◆ **ACTIVITY**
Only the lines below from the one that holds "Click the grayed-out Terminate button" through the one that holds "Given: Set the" should appear in the answer, copied exactly, end lines included and pictures omitted.
□ □ □ □
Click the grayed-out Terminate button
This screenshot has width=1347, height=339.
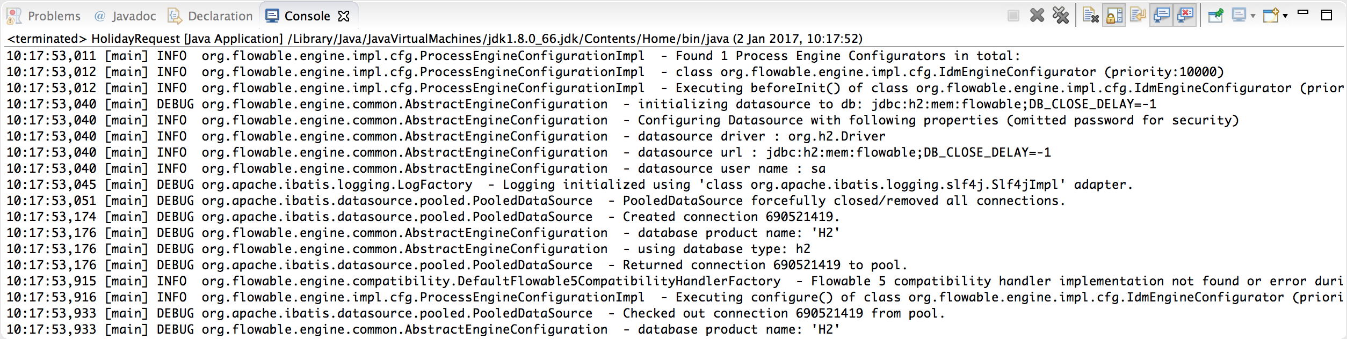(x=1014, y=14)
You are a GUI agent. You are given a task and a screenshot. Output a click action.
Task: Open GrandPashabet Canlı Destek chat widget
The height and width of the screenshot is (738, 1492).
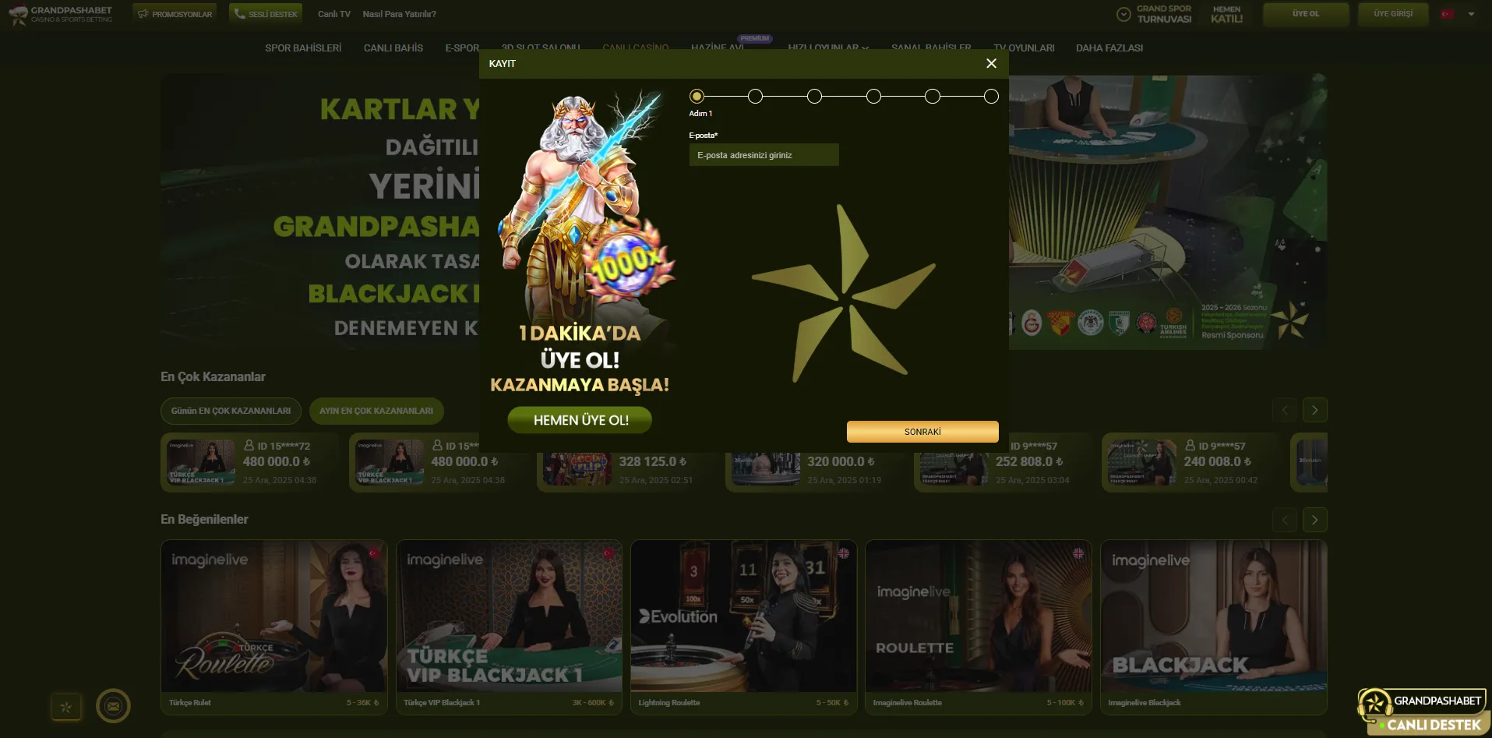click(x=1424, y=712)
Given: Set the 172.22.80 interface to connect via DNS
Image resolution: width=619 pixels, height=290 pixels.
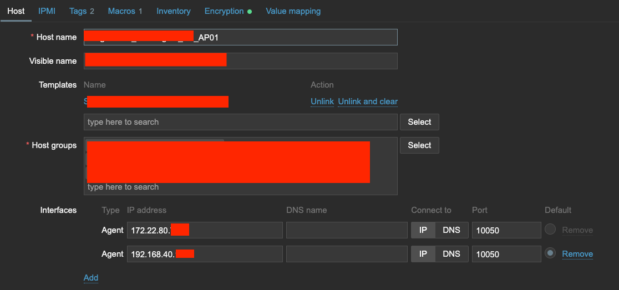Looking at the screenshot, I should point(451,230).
□ □ □ □
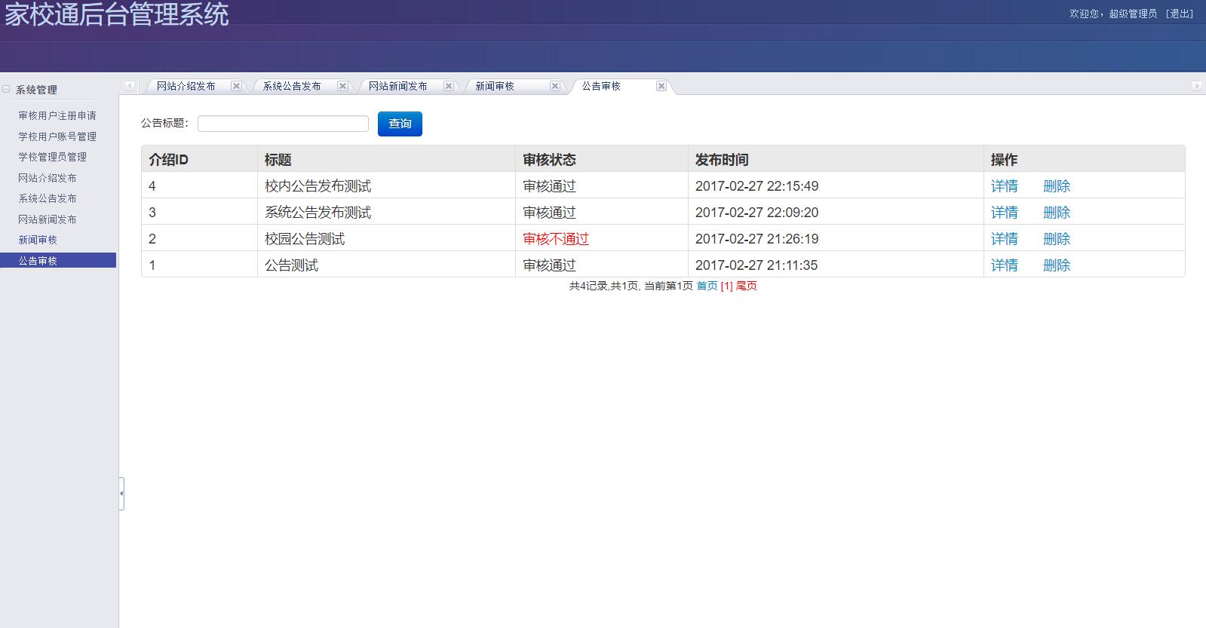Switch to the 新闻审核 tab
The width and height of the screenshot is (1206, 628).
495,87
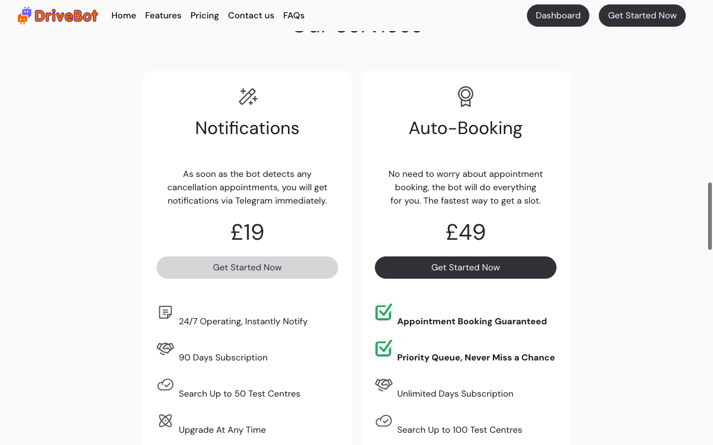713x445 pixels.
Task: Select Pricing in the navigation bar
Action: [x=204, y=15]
□ □ □ □
◆ **TASK RESPONSE**
Click the grayed-out Terminate button
This screenshot has width=1347, height=339.
(x=1014, y=14)
You are a GUI agent. You are given a task and a screenshot. Output a click action.
Task: Open GrandPashabet Canlı Destek chat widget
The height and width of the screenshot is (738, 1492).
click(x=1424, y=712)
Given: Set the 172.22.80 interface to connect via DNS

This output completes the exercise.